On pourrait multiplier les citations qui, depuis la chute du mur de Berlin, font état du même trouble, de la même inquiétude diffuse face à l’avenir, du même dégrisement paradoxal. Dégrisement paradoxal, en effet, et à un double titre. D’abord parce que les hommes modernes que nous sommes avaient longtemps cru que la modernité allait quelque part, qu’elle était porteuse d’une Vérité se réalisant progressivement dans et par l’histoire. Ce postulat d’immanence de la Vérité à l’histoire, fondateur de la modernité occidentale, a donné lieu, comme on le sait, à un grand nombre d’utopies, de la religion de l’humanité d’Auguste Comte à la société sans classes de Marx en passant par le Nouveau Christianisme de Saint-Simon : autant de « projections dans l’avenir d’un monde autre que celui-ci », autant de « modèles utopiques » qui ont inspiré et justifié à la fois, non seulement les grandes idéologies modernes, mais le travail des sciences de l’homme et des philosophies[6]. Or, si l’idée de Progrès continue certes de fournir une justification aux recherches anthropologiques contemporaines (au sens large, littéral, que Fernand Dumont donne au mot « anthropologie »), force est d’admettre que l’horizon que celles-ci projettent dans l’avenir a perdu beaucoup de sa visibilité, la science de l’homme tendant à devenir elle-même une sorte d’industrie soumise à des règles de fonctionnement de plus en plus formalisées et qui échappent aux chercheurs eux-mêmes.
Pourtant – et c’est l’autre aspect du dégrisement paradoxal que je veux souligner –, si nos sociétés dites postmodernes paraissent avoir définitivement congédié les naïves promesses de l’avenir pour exalter celles du présent et du moi[7], elles n’en continuent pas moins d’être essentiellement tournées vers l’avenir et de prétendre pouvoir se produire elles-mêmes en se projetant dans le futur.
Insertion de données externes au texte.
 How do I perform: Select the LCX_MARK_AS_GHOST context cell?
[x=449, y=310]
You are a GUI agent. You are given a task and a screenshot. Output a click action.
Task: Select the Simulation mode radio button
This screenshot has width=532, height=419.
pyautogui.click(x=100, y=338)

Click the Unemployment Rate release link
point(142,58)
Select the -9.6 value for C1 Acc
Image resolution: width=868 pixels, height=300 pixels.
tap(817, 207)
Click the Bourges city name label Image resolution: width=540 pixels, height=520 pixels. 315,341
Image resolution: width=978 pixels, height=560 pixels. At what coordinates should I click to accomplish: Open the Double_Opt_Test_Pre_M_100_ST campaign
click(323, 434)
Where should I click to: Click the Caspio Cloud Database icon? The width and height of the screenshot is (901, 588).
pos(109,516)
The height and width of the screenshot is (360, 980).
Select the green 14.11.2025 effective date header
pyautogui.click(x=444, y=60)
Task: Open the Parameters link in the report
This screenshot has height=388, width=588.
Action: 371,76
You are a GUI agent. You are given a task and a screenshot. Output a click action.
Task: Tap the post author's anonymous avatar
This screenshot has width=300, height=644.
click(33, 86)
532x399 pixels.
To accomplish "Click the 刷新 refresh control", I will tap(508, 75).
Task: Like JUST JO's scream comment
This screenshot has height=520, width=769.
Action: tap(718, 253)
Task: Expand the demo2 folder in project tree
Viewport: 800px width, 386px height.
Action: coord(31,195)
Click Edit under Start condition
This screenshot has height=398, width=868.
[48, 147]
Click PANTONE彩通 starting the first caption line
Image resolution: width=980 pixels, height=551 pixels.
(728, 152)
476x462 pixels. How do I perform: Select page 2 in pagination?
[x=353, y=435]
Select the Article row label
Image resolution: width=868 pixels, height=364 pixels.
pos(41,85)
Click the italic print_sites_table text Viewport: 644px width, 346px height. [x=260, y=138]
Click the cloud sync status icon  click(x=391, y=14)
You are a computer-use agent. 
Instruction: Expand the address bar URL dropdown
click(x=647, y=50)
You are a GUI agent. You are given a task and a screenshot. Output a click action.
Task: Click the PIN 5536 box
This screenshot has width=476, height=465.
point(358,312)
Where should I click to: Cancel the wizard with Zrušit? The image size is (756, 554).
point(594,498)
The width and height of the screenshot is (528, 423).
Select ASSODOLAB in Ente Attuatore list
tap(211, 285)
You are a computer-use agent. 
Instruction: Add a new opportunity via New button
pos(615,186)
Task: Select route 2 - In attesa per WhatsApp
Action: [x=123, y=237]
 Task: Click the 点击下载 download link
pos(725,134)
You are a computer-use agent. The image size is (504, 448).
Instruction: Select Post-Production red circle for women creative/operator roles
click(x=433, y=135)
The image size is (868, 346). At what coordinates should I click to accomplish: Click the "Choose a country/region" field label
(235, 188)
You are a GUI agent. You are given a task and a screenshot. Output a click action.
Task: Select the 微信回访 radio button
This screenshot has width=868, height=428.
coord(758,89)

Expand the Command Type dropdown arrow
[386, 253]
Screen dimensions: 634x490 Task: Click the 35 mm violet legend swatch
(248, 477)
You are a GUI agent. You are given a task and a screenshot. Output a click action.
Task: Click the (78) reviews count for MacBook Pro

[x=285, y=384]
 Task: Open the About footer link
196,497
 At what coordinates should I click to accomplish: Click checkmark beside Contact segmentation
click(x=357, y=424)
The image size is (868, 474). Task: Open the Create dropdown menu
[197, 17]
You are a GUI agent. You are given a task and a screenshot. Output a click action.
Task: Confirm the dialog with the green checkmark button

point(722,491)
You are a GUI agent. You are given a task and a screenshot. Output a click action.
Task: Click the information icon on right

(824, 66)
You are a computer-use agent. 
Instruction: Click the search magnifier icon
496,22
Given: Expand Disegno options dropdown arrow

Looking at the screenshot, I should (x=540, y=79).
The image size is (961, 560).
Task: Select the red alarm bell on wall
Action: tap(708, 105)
Mais que sauraient-elles donc produire dès lors que se trouve récusé tout modèle de l’avenir, que s’est évanouie toute représentation un peu ferme de la fin de l’histoire? La réponse n’est pas longue à chercher: elles produisent, et plus qu’en abondance, des marchandises, des biens de consommation, des gadgets de toutes sortes, toutes ces choses utiles et inutiles qui ressortissent à ce que Hannah Arendt a appelé « le processus dévorant de la vie ». Prédominant depuis deux siècles au moins en Occident, ce processus ne s’est pas moins considérablement accéléré, étendu, amplifié, mondialisé au cours des dernières décennies, au point de mettre en péril les institutions humaines de la permanence, c’est-à-dire la culture elle-même :
« La vie est un processus qui partout épuise la durabilité, qui l’use, la fait disparaître […] La vie est indifférente à la choséité d’un objet; elle exige que chaque chose soit fonctionnelle, et satisfasse certains besoins. La culture se trouve menacée quand tous les objets et choses du monde, produits par le présent ou par le passé, sont traités comme de pures fonctions du processus vital de la société, comme s’ils n’étaient là que pour satisfaire quelque besoin[8]».
Je ne puis résumer ici, même à très grands traits, l’analyse approfondie à laquelle Hannah Arendt, dans The Human Condition, soumet la triade de la vita activa, ces trois activités humaines fondamentales que sont pour elle le travail, l’œuvre et l’action. Disons, pour aller au plus court, que ce que Arendt met bien en évidence dans « son second chef-d’œuvre[9]», ce qui lui apparaît déterminant à l’époque moderne, qui commence pour elle au XVIe siècle, c’est l’apparition sur la scène publique du travail et de l’économie, de ce que les Grecs anciens appelaient l’oikos, c’est-à-dire de toutes ces activités liées au processus vital, à la production et à la reproduction de la vie, activités qui, avant l’époque moderne, avaient été confinées au domaine privé de la maisonnée et de la famille. Or, pour nécessaires et vitales qu’elles soient pour l’homme, ces activités n’en demeurent pas moins, selon Arendt, des activités futiles, en ce sens que les choses qu’elles produisent, grâce au travail humain ou à celui des machines, ne sont pas faites pour durer, pour rester dans le monde, mais pour être consommées ou jetées après usage et remplacés par d’autres objets, par d’autres produits, et cela indéfiniment, en vertu du « métabolisme de travail de l’homme avec la nature ». À la différence de l’œuvre, activité qui fournit au monde ces objets durables que sont les monuments, les livres, les tableaux, etc., l’activité du travail n’a, elle, d’autre but que la perpétuation de l’espèce humaine. Quelle que soit la joie ou la satisfaction qu’il puisse par ailleurs procurer, le travail répond d’abord chez l’homme à la nécessité (animale) de vivre, de subsister.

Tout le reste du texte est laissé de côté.